Very interesting paper. I am curious to hear your take on the importance of RT polymerase errors in this type of experiment. Couldn’t RT slippage make cDNAs that would look spliced? At what rate would this happen? I suppose most cases would not have GT-AG and so not be in your study but I am wondering how many of these you found (thats the 1.5%)?
congrats on the paper mr. pickrell.
a little off topic, has anyone ever seen a PLoS paper where the comments ever got hoppin’?
txs. never seen a paper with a lot of comments, but I’ve seen a paper with a damning comment; this sort of things speaks to the utility of a commenting system:
http://www.plosone.org/annotation/listThread.action?inReplyTo=info:doi/10.1371/annotation/5f65ab1c-9c77-4376-b1e5-88053db2dff4&root=info:doi/10.1371/annotation/5f65ab1c-9c77-4376-b1e5-88053db2dff4
greg, thanks for the comment. the short answer is I’m not sure how important RT polymerase slippage is. presumably that sort of thing would lead to relatively short “introns”? ie. it’s unlikely that the polymerase would slip 10kb; is that right? One thing I guess we didn’t mention in the paper is that we removed spliced reads that lead to very short “introns”, which we assumed were due to either sequencing or mapping errors.

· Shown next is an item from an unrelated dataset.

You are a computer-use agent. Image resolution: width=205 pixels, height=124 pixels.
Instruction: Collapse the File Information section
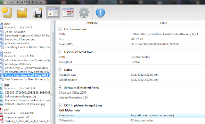(x=60, y=29)
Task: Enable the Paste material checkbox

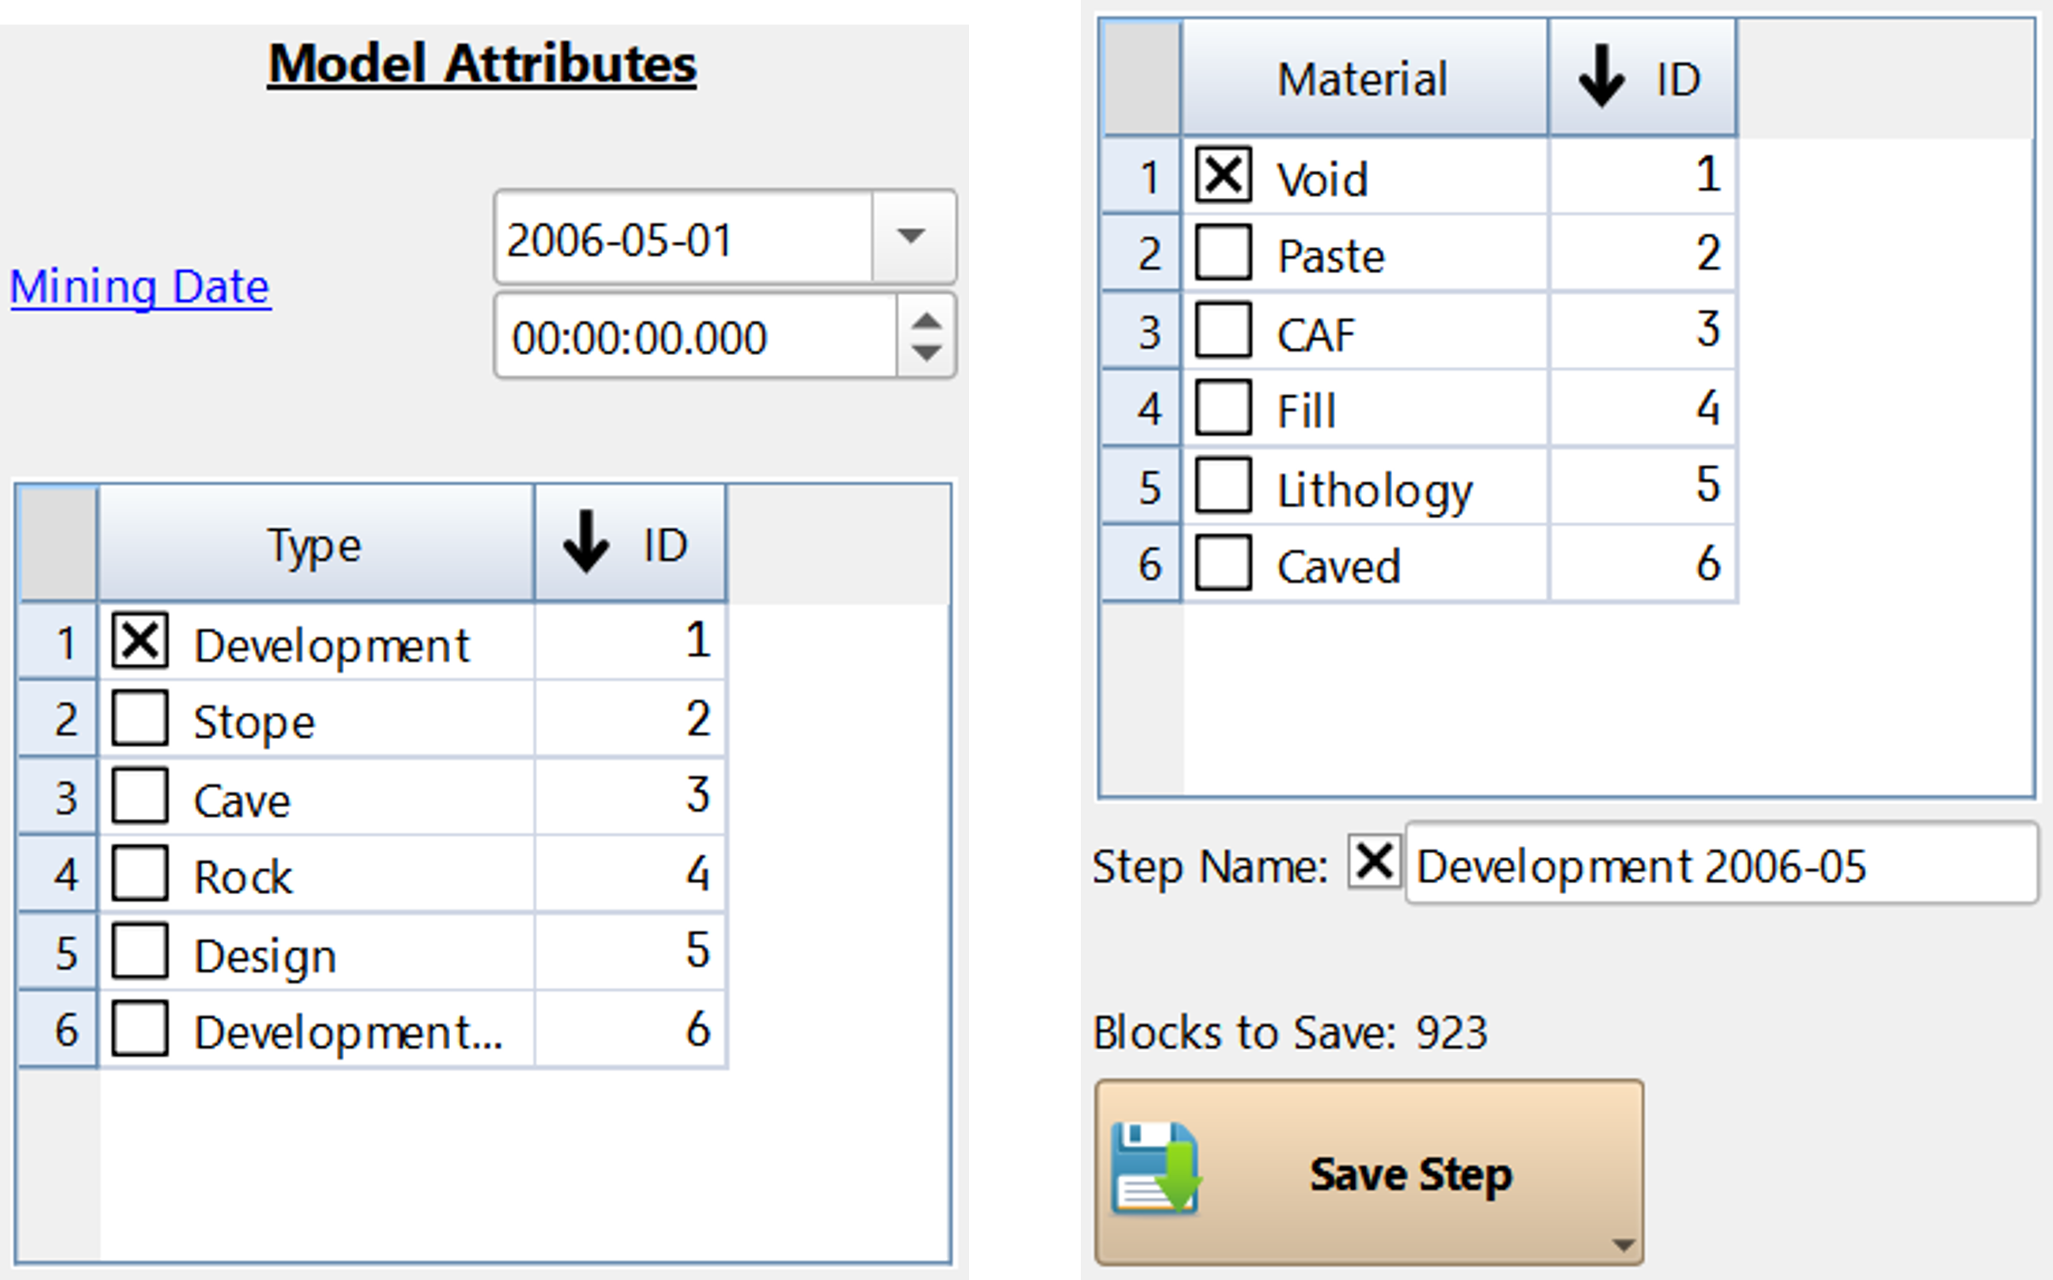Action: tap(1223, 252)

Thats what I also thought when I first started looking at this. I was very surprised by the recent work by McManus (et al 2010), where they found lots of evidence for template switching/ RT errors. Looking at your study though it does not seem to be as frequent as I was thinking, as most RT artefacts should be in that 1.5% with out GTAG. Its just something I do not see mentioned very often in the literature and I am trying to figure why that is.
McManus CJ, Duff MO, Eipper-Mains J, Graveley BR. Global analysis of trans-splicing in Drosophila. Proceedings of the National Academy of Sciences of the United States of America. 2010. Available at: http://www.ncbi.nlm.nih.gov/pubmed/20615941.
greg, thanks for that link. We limited ourselves to spliced reads were both ends mapped 1) on the same strand and 2) within 20kb of each other, which I think helped us a lot. We did get quite a few reads where the ends mapped to different chromosomes or very far apart. My instinct was that these were errors in mapping, but it’s also possible they were polymerase errors.